MEMASTIKAN RUANG KELOLA MASYARAKAT
DI TENGAH BERBAGAI KEBUNTUAN JALUR ADVOKASI
Akhir-akhir
ini ketika negara seringkali absent, lalai bahkan abai, inisiatif berbagai
kelompok perusahaan menghiasi berbagai pembicaraan.
Di
sektor kayu labelisasi dengan SVLK[1]
(Sistem Verifikasi Legalitas Kayu) bertujuan untuk memastikan produk kayu dan
bahan bakunya diperoleh atau berasal dari sumber yang asal-usulnya dan
pengelolaannya memenuhi aspek legalitas. Dengan demikian maka Kayu disebut
legal bila asal-usul kayu, izin penebangan, sistem dan prosedur penebangan,
pengangkutan, pengolahan, dan perdagangan atau pemindahtanganannya dapat
dibuktikan memenuhi semua.
Mekanisme
kemudian dijadikan “labelisasi” aspek legalitas kayu sehingga konsumen “merasa”
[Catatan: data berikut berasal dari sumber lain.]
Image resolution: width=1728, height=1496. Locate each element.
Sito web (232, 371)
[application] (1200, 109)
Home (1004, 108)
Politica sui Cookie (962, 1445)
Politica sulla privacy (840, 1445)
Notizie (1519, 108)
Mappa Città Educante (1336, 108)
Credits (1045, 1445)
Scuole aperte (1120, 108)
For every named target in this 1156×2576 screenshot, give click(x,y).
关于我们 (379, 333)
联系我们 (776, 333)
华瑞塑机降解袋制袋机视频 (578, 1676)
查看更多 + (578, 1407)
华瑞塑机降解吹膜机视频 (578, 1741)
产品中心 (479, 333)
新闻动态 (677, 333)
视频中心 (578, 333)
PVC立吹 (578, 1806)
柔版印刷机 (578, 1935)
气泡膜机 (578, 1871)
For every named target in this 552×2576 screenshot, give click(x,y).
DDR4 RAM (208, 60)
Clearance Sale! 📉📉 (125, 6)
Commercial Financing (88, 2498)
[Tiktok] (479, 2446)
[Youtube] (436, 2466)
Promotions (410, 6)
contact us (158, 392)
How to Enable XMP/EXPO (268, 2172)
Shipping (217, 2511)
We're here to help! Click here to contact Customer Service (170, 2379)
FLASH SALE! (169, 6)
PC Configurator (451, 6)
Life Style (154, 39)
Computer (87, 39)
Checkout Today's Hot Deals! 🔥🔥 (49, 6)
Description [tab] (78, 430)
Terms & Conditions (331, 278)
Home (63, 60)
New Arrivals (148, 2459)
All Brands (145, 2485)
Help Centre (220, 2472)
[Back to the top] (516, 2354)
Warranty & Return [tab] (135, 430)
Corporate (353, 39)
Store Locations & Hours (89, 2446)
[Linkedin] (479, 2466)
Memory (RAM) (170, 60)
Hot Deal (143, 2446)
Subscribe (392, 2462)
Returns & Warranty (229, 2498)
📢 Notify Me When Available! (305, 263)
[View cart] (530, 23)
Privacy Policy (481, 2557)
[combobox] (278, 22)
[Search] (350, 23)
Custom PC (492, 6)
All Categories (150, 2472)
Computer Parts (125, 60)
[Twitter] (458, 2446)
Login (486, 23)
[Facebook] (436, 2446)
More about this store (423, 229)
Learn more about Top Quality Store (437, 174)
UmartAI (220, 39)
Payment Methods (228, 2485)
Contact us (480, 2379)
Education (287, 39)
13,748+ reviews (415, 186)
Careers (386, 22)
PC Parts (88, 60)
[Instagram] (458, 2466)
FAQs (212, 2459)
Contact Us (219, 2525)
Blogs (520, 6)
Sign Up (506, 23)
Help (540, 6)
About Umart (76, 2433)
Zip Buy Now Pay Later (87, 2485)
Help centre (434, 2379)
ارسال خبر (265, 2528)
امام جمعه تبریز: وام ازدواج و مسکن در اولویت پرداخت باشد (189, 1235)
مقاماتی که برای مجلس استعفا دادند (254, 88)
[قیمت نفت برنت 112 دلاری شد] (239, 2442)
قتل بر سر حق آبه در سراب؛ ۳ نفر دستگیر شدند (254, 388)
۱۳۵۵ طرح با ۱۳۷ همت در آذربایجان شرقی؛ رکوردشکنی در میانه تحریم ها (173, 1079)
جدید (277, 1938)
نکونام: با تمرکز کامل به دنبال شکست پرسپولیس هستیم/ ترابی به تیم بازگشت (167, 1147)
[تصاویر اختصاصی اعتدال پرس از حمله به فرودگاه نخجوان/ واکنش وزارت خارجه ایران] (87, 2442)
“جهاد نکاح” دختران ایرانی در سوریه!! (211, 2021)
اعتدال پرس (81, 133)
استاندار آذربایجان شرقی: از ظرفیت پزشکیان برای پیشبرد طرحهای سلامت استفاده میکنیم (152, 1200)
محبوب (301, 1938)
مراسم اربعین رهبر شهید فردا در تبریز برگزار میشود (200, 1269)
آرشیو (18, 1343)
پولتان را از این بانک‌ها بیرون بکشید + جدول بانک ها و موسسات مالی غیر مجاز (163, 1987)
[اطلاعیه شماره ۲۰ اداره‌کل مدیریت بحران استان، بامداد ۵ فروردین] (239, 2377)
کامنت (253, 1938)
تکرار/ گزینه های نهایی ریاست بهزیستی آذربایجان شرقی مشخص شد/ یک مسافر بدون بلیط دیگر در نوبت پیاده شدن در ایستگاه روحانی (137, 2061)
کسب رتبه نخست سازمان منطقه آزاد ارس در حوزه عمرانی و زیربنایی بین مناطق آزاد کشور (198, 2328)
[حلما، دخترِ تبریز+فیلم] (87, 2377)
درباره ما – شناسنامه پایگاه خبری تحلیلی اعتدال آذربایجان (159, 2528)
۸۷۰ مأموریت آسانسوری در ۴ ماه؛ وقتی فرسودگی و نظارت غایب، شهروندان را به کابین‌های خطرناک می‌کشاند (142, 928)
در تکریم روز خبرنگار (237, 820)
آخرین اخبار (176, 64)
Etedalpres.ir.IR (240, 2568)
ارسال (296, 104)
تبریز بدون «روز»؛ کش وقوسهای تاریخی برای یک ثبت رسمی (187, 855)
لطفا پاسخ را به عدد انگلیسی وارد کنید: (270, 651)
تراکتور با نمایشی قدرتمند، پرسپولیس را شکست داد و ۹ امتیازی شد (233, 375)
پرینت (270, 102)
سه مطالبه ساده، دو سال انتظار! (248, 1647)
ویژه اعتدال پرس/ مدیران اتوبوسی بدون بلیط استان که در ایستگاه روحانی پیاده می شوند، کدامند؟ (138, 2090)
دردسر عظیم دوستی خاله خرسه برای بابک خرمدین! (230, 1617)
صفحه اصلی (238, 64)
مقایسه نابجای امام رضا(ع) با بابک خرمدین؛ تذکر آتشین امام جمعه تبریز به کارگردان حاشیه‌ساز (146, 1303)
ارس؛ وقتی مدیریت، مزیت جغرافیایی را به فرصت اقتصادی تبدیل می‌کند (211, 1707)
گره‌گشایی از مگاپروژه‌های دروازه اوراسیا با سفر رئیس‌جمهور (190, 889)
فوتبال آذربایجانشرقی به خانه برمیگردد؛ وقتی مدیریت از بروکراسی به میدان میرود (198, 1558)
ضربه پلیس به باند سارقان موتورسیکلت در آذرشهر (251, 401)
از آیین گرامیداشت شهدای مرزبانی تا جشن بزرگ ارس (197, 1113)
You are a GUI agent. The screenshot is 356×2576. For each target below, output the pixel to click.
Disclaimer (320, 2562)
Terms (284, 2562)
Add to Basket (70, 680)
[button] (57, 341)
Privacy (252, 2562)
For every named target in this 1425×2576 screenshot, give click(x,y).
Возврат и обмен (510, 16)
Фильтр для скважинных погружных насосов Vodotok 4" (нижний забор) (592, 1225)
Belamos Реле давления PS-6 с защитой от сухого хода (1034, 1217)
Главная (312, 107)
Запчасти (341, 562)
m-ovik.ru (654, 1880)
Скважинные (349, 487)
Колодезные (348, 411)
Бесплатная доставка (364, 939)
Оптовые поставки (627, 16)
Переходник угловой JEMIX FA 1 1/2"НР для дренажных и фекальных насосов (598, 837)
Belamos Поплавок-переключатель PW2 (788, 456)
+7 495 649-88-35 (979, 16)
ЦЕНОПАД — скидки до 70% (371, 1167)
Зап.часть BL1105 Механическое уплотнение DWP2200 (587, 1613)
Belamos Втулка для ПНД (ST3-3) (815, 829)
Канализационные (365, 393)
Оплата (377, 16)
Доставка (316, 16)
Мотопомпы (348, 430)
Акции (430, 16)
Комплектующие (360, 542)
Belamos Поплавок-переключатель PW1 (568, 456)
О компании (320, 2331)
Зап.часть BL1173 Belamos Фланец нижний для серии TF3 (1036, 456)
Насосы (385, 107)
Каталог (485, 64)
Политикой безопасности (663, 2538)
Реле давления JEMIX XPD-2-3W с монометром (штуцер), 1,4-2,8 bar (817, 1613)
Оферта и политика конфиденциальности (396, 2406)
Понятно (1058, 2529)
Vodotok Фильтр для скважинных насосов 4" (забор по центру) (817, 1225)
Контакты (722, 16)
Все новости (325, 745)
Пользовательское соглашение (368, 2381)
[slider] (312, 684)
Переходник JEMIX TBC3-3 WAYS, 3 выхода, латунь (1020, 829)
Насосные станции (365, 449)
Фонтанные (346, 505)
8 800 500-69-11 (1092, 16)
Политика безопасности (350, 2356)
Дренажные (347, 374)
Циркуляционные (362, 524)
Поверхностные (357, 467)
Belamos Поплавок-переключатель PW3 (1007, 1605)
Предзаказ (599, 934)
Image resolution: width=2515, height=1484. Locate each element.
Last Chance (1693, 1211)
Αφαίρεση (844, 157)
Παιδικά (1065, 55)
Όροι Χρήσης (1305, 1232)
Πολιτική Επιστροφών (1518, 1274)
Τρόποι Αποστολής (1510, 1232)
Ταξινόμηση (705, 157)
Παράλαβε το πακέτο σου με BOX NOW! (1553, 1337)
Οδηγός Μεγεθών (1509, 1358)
nyaman terhadap produk yang mereka gunakan.
Di
sektor sawit, RSPO merupakan wadah yang menyatukan para pemangku kepentingan
dari tujuh sektor industri minyak sawit - produsen kelapa sawit, pedagang
kelapa sawit, produsen barang-barang konsumen, pengecer, bank dan investor, LSM
pelestarian lingkungan atau konservasi alam, dan LSM sosial. RSPO bersama para
pemangku kepentingan bertujuan untuk mengembangkan dan mengimplementasikan
standar global untuk minyak sawit berkelanjutan[2].
Indonesia
sendiripun mengeluarkan model sertifikasi sawit yang dikenal dengan nama
Indonesian Sustainment Palm Oil.
Tentu
saja banyak berbeda pendapat dengan kehadiran inisiatif berbagai perusahaan. Di
satu sisi, kebutuhan pasar global harus bisa dipastikan didapatkan dengan
cara-cara yang fair. Cara seperti penghancuran deforestrasi, penggunakan bahan
kimiawi yang berbahaya, persoalan konflik, pembukaan dan konversi lahan gambut,
persoalan sosial merupakan cara-cara barbar yang tidak sesuai dengna standar
kemanusiaan di abad modern. Sehingga mekanisme “labelisasi” dapat
dijadikan “filter” untuk melakukan “Tracking” yang disepakati
untuk menjadi alasan apakah menerima atau menolak sebuah produk.
Di
sisi lain, berbagai inisiatif yang digagas oleh berbagai kelompok korporasi
tidak juga mampu menghentikan laju penggundulan hutan, pembukaan dan konversi
lahan gambut, mengurangi konflik sosial. Sehingga sikap apatis kemudian
disuarakan agar tidak menggunakan mekanisme inisiatif yang digagas kelompok
korporasi.
Namun
berbanding terbalik dengan “tanggung jawab” negara. Negara yang bertugas
untuk “melindungi” rakyat dan menghukum korporasi yang melakukan
pelanggaran hukum namun malah “sibuk” mempersiapkan berbagai kompetisi di
tingkat lokal. Ditambah menjaga perilaku penguasa yang biasa dikenal dengna istilah
“pencitraan”.
Peran
dan tanggung jawab negara “semakin lambat”, abai, absen bahkan cenderung
“apatis” suara-suara yang dikumandangkan oleh rakyat. Rakya harus
memulai “pengaduan” berjenjang dari Kepala Desa, camat, Pemerintahan daerah
hingga ke jakarta. Di Jakarta harus mengeliling berbagai instansi baik di DPR,
Komnas HAM, Kementerian, hingga berdemonstrasi di depan istana.
Suara
yang disampaikan sama. Namun nadanya semakin lirih berlalunya waktu. Mereka
harus berhadapan dengan kelompok korporasi yang “dibantu” oleh penguasa.
Di
tengah rasa apatis, inisiatif korporasi terus bergulir dan semakin menancapkan
eksistensinya. Berbagai forum internasional digagas untuk “memaksa”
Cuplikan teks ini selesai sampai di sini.